Problem to work on: Exact copies of all the entries are required.

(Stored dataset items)

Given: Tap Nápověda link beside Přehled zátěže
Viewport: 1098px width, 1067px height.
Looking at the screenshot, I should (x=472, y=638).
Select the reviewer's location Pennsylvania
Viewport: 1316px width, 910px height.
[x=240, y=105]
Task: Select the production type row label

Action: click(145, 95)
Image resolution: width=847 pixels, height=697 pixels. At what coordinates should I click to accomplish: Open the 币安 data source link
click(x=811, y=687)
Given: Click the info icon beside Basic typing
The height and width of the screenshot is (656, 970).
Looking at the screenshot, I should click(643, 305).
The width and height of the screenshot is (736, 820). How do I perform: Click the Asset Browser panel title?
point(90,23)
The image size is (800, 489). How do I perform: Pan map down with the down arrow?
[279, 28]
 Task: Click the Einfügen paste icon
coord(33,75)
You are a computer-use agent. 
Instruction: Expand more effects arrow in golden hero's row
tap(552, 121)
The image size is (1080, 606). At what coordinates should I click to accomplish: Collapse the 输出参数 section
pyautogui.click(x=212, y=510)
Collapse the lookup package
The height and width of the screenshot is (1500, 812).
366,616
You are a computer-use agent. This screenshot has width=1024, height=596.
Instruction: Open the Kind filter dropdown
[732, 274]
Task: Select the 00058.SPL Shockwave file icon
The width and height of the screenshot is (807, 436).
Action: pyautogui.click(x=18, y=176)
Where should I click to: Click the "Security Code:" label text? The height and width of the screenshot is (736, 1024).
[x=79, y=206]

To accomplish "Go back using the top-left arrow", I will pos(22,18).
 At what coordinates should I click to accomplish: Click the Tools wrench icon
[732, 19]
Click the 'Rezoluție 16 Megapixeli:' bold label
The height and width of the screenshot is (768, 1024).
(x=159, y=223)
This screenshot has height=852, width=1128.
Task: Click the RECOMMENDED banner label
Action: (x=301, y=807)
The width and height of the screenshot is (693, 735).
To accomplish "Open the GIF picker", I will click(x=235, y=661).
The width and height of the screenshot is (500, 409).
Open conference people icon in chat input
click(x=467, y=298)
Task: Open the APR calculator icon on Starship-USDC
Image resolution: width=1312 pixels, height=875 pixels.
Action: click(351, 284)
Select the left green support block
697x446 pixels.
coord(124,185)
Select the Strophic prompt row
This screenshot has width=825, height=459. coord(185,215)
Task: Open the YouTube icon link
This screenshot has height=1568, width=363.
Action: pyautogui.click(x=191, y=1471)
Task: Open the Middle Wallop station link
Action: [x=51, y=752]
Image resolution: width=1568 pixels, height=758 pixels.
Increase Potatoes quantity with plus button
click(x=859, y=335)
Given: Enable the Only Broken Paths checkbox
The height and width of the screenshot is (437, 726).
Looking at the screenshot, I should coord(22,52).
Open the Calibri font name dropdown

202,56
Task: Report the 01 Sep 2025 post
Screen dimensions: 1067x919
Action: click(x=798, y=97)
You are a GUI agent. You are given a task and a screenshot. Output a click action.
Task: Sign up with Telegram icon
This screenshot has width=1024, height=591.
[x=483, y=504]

Response below:
Given: Tap Nápověda link beside Přehled zátěže
Viewport: 1098px width, 1067px height.
Looking at the screenshot, I should (x=472, y=638).
Select the reviewer's location Pennsylvania
Viewport: 1316px width, 910px height.
[x=240, y=105]
Task: Select the production type row label

Action: click(145, 95)
Image resolution: width=847 pixels, height=697 pixels. At what coordinates should I click to accomplish: Open the 币安 data source link
click(x=811, y=687)
Given: Click the info icon beside Basic typing
The height and width of the screenshot is (656, 970).
Looking at the screenshot, I should click(643, 305).
The width and height of the screenshot is (736, 820). How do I perform: Click the Asset Browser panel title?
point(90,23)
The image size is (800, 489). How do I perform: Pan map down with the down arrow?
[279, 28]
 Task: Click the Einfügen paste icon
coord(33,75)
You are a computer-use agent. 
Instruction: Expand more effects arrow in golden hero's row
tap(552, 121)
The image size is (1080, 606). At what coordinates should I click to accomplish: Collapse the 输出参数 section
pyautogui.click(x=212, y=510)
Collapse the lookup package
The height and width of the screenshot is (1500, 812).
366,616
You are a computer-use agent. This screenshot has width=1024, height=596.
Instruction: Open the Kind filter dropdown
[732, 274]
Task: Select the 00058.SPL Shockwave file icon
The width and height of the screenshot is (807, 436).
Action: pyautogui.click(x=18, y=176)
Where should I click to: Click the "Security Code:" label text? The height and width of the screenshot is (736, 1024).
[x=79, y=206]

To accomplish "Go back using the top-left arrow", I will pos(22,18).
 At what coordinates should I click to accomplish: Click the Tools wrench icon
[732, 19]
Click the 'Rezoluție 16 Megapixeli:' bold label
The height and width of the screenshot is (768, 1024).
(x=159, y=223)
This screenshot has height=852, width=1128.
Task: Click the RECOMMENDED banner label
Action: (x=301, y=807)
The width and height of the screenshot is (693, 735).
To accomplish "Open the GIF picker", I will click(x=235, y=661).
The width and height of the screenshot is (500, 409).
Open conference people icon in chat input
click(x=467, y=298)
Task: Open the APR calculator icon on Starship-USDC
Image resolution: width=1312 pixels, height=875 pixels.
Action: click(351, 284)
Select the left green support block
697x446 pixels.
coord(124,185)
Select the Strophic prompt row
This screenshot has width=825, height=459. coord(185,215)
Task: Open the YouTube icon link
This screenshot has height=1568, width=363.
Action: pyautogui.click(x=191, y=1471)
Task: Open the Middle Wallop station link
Action: [x=51, y=752]
Image resolution: width=1568 pixels, height=758 pixels.
Increase Potatoes quantity with plus button
click(x=859, y=335)
Given: Enable the Only Broken Paths checkbox
The height and width of the screenshot is (437, 726).
Looking at the screenshot, I should coord(22,52).
Open the Calibri font name dropdown

202,56
Task: Report the 01 Sep 2025 post
Screen dimensions: 1067x919
Action: click(x=798, y=97)
You are a GUI agent. You are given a task and a screenshot. Output a click action.
Task: Sign up with Telegram icon
This screenshot has width=1024, height=591.
[x=483, y=504]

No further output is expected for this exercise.